Jayden took another sip of his coffee and continued to his office. Everything always seemed better with coffee. Sitting back at his desk, he lost himself in his work by reading over all the files for the meetings he had coming up. He always wanted to make sure he was as prepared as he possibly could be.
"Hi, baby." Jayden cringed as he looked up into the beautiful face of his mother. Jessica Thompson was gorgeous in Jayden's eyes. His mother stood an inch shorter than him at five foot seven and had gone a little round in the middle after giving birth to seven children. Her brown shoulder-length hair was lightly speckled with grey, but the ocean blue eyes she had passed down to Jayden sparkled with love and happiness for her family. This is what always made Jayden think his mother was the most beautiful woman he had ever seen.
"Mum, how many times do I have to tell you I'm not a baby?"

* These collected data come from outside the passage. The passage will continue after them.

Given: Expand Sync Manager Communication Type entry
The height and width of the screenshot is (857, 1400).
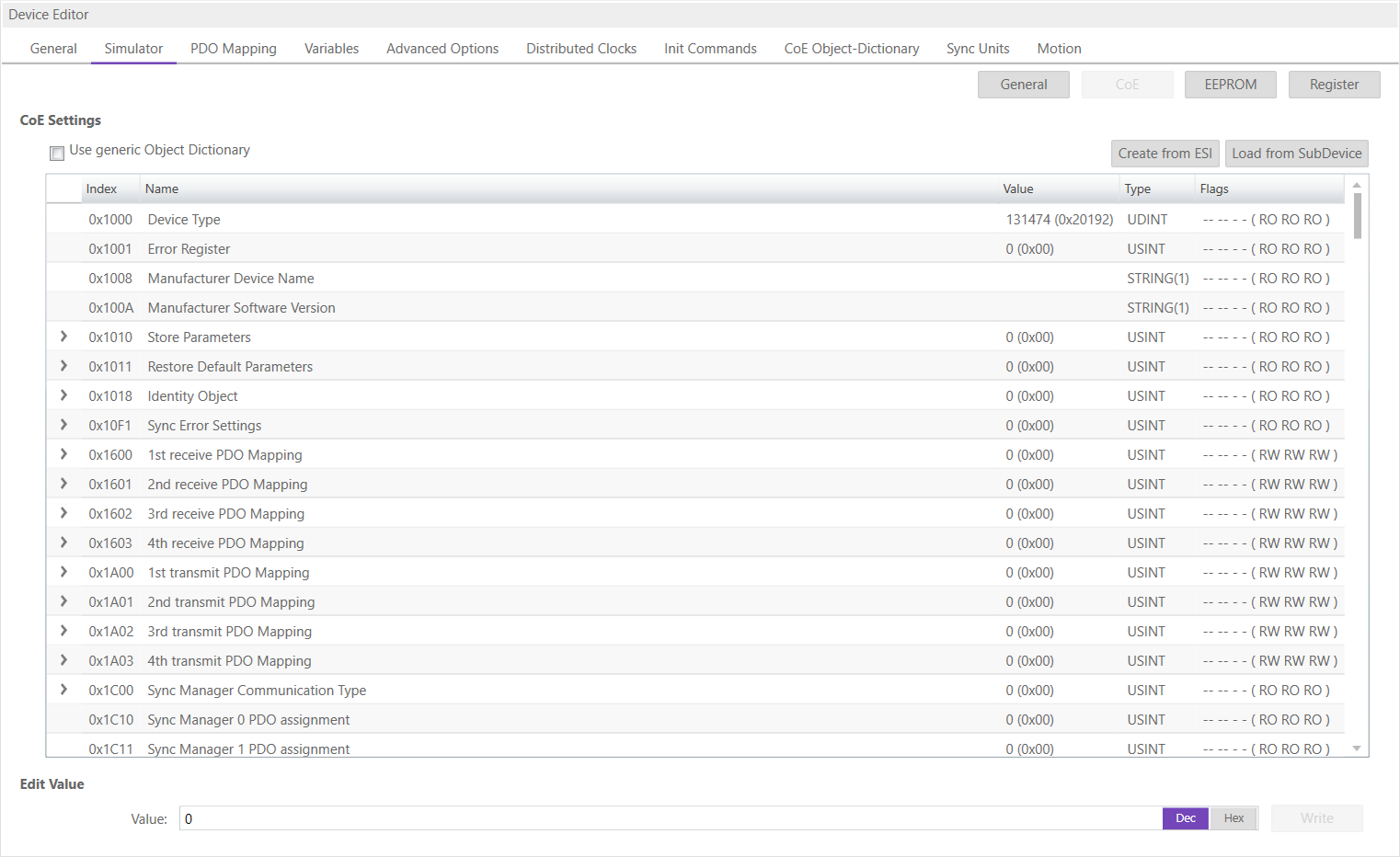Looking at the screenshot, I should pos(63,690).
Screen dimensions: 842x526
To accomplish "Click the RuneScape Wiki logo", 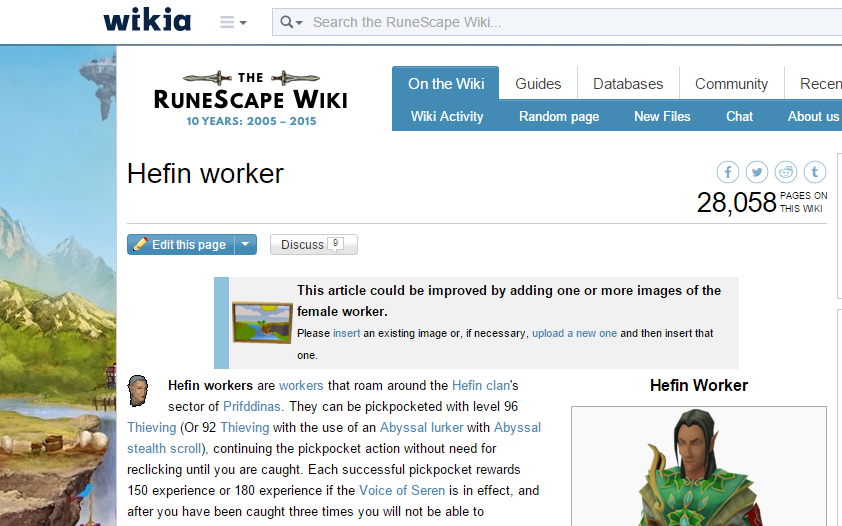I will point(250,98).
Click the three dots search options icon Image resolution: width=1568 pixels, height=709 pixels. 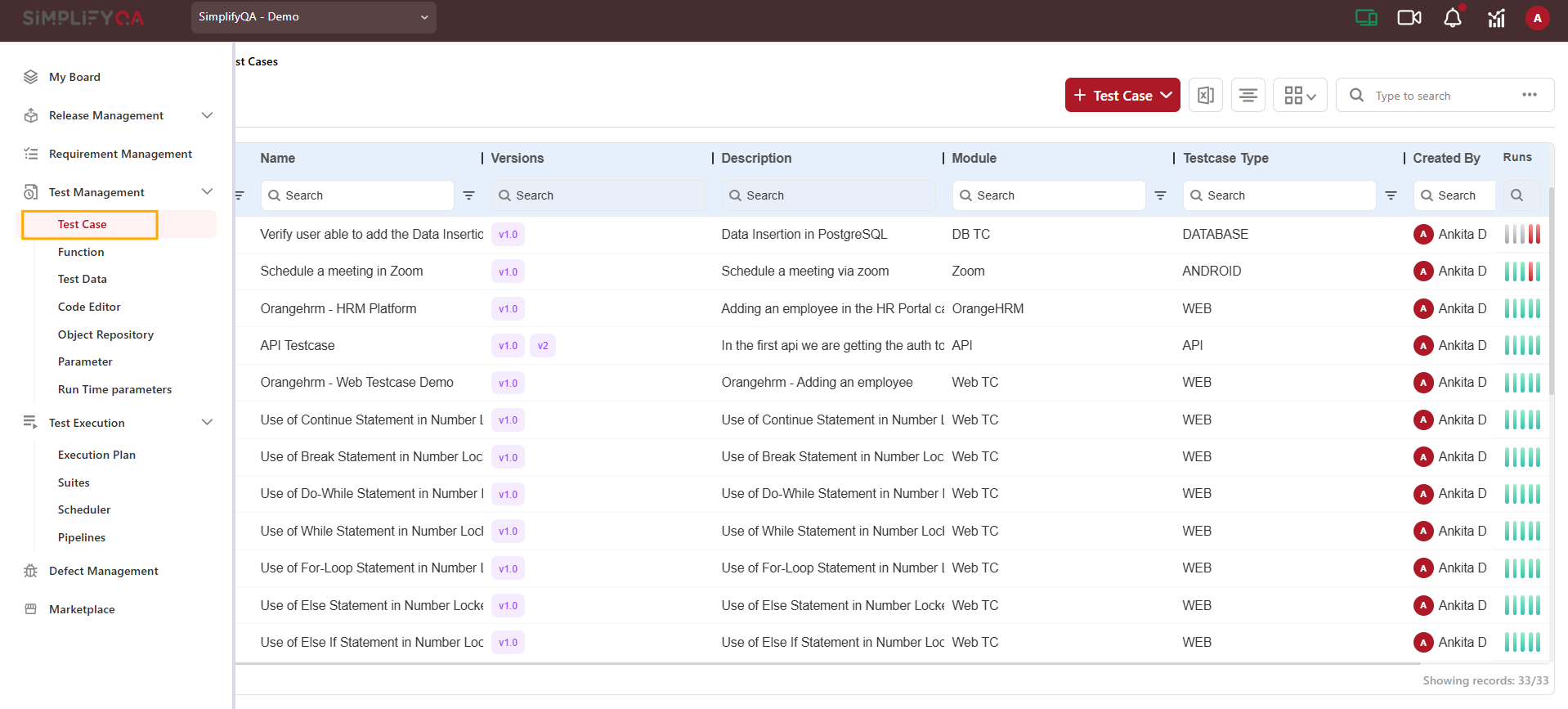tap(1529, 95)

"No matter how old you get, Jayden, you will always be my baby."
Jayden sighed knowing he was beaten. There was no reasoning with the logic of a mother. He had been trying for years now to get his mother to stop calling him "Baby", but so far he hadn't had any luck. He had even enlisted the help of his father once, but that was just a huge waste of time as he found out that his dad couldn't deny his wife anything. If she wanted to call their youngest "baby" then there wasn't a damn thing he could do to stop her.
"How are you this morning?" he asked her.
"Good, business is booming. Well, it's good for us but not good for all those poor people who have lost their loved ones." Mum had no magical ability whatsoever, but she loved her family no matter what they could do or who they were. She couldn't help out in the field so she took care of the business.
"I know, Mum, but we help them any way we can."
"You're a good boy, Jayden." His mum smiled. "Oh well, better get back to work. Don't forget dinner on Sunday." There was no way in hell Jayden was going to forget. The only thing he missed about not living at home was his mother's cooking. He loved Sunday dinner at his parents' house, even if it was a loud, raucous affair with all his brothers there.
"Don't worry, I'll be there with bells on," he told her.
"No need for bells, dear, just bring yourself," she said before she let him get back to work.